Extract to read.
And finally, perhaps the most authoritative group currently in the world of evangelical believers, the Lausanne Movement and Conference has evaluated the church over the last decade, and says: The number one need in the church of Jesus Christ globally is discipleship. The actual learning and practice of not just understanding what Jesus taught but actually following Him and living out the life that He actually lived.

Well, what I want to do in our time together is talk about how do we experience this life that Jesus promised?

Well, to look at that, let's look at the actual invitation of Jesus. What did He promise? What did He say? What did He offer? And how does it work?

Remember Jesus said, "I came that you might have life and you might have it abundantly," John 10:10. The problem is there are not a lot of followers of Jesus that are experiencing that overflowing, abundant life.

If you've ever watched an NFL game, you know the most famous verse in all of scripture is John 3:16. "For God so loved the world that He gave His one and only Son, that whoever believes in Him shouldn't perish but have eternal life."

And what I want to do in our time together is talk about what is that eternal life? How does it actually get lived out? Well, Jesus gives us His own definition in John 17, verse 3.

He says, "This is eternal life, that they may know You," speaking of God the Father, "the only true God, and Jesus Christ whom You have sent." It's an equality of life. It's not just quantity.

I thought for years that eternal life was something you get after you die because you're a Christian, and you've trusted in what Christ did on the cross for you and His resurrection. But that's not what Jesus taught.

Jesus taught that eternal life certainly goes on forever and ever, but eternal life is the actual life of Christ that comes and takes up residence inside of you, and it goes on forever and ever and ever. And God's plan is that we would actually, little by little by little, on this journey of discipleship, we would become more and more and more like Jesus.

Well, how does it work? How do we become those kind of people? Let me invite you to follow along with the very invitation of Jesus. Let's go back to the beginning. I want to get very, very clear on the basics.

So, Jesus said this in Matthew 11:28-30. This is Jesus' invitation to you and to me and to everyone. He says, "Come unto Me, all of you that are weary and heavy-laden," especially heavy-laden with religion. Heavy-laden with the pace of life, weary with trying so hard to be a good person, overwhelmed with all the demands, all the messages that we get.

Here's what qualifies us. If you're heavy-laden and overwhelmed and you need help, here's the invitation. He says, "Come to Me," and then notice the promise, "and I will give you rest."

Recorded data.
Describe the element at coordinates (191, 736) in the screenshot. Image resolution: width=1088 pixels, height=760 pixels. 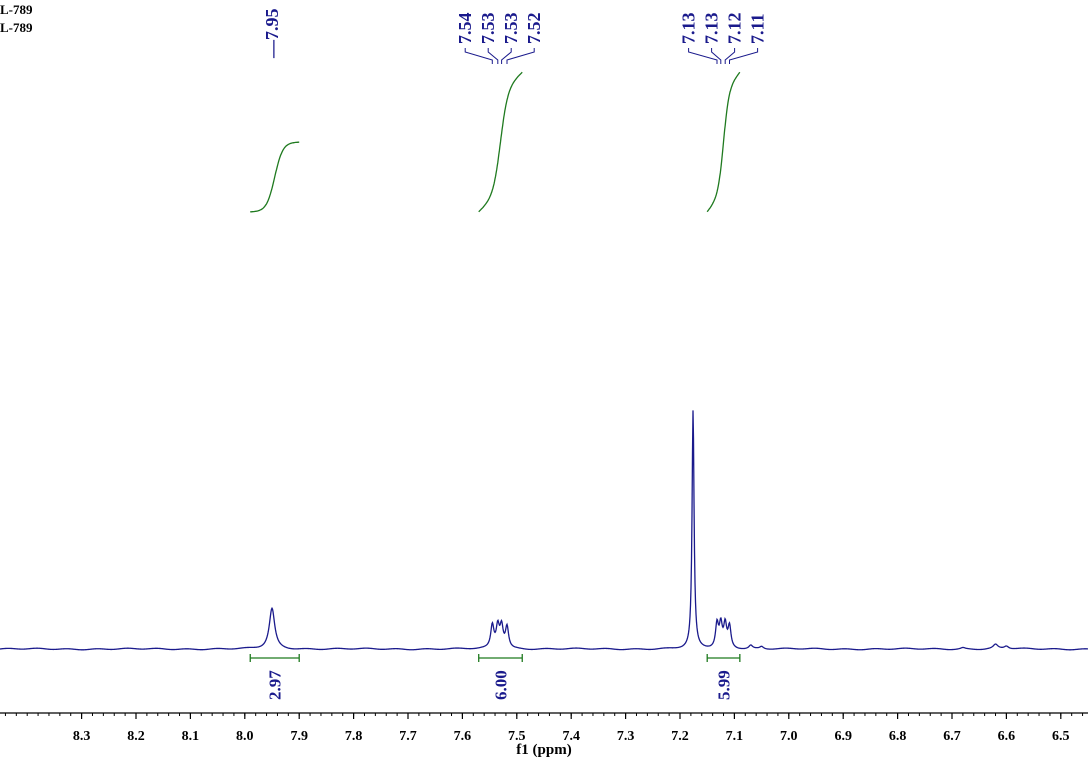
I see `x-tick-label: 8.1` at that location.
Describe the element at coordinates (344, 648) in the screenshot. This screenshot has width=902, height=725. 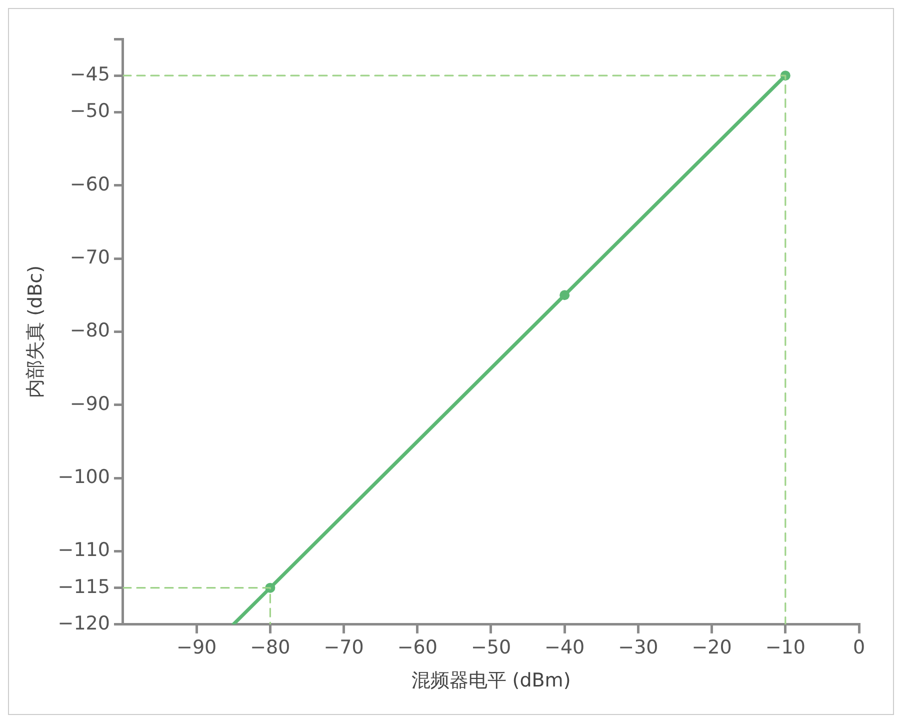
I see `x-tick-label: −70` at that location.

Tasks for this exercise.
[1] Say whether each statement agrees with the sermon excerpt, answering yes or no and quoting the words that decide it. (a) The speaker gives John 10:10 as the source of Jesus' promise of abundant life. (b) The speaker has always held that eternal life begins only after death. (c) The Lausanne Movement names discipleship as the church's number one global need.
[2] Reproduce the sermon excerpt word for word from "Well, what I" up to and including "And how does it work?".

Your written answers.
[1]
(a) Yes: "Remember Jesus said, "I came that you might have life and you might have it abundantly," John 10:10."
(b) No: "I thought for years that eternal life was something you get after you die because you're a Christian, and you've trusted in what Christ did on the cross for you and His resurrection. But that's not what Jesus taught."
(c) Yes: "The number one need in the church of Jesus Christ globally is discipleship."

[2]
Well, what I want to do in our time together is talk about how do we experience this life that Jesus promised?

Well, to look at that, let's look at the actual invitation of Jesus. What did He promise? What did He say? What did He offer? And how does it work?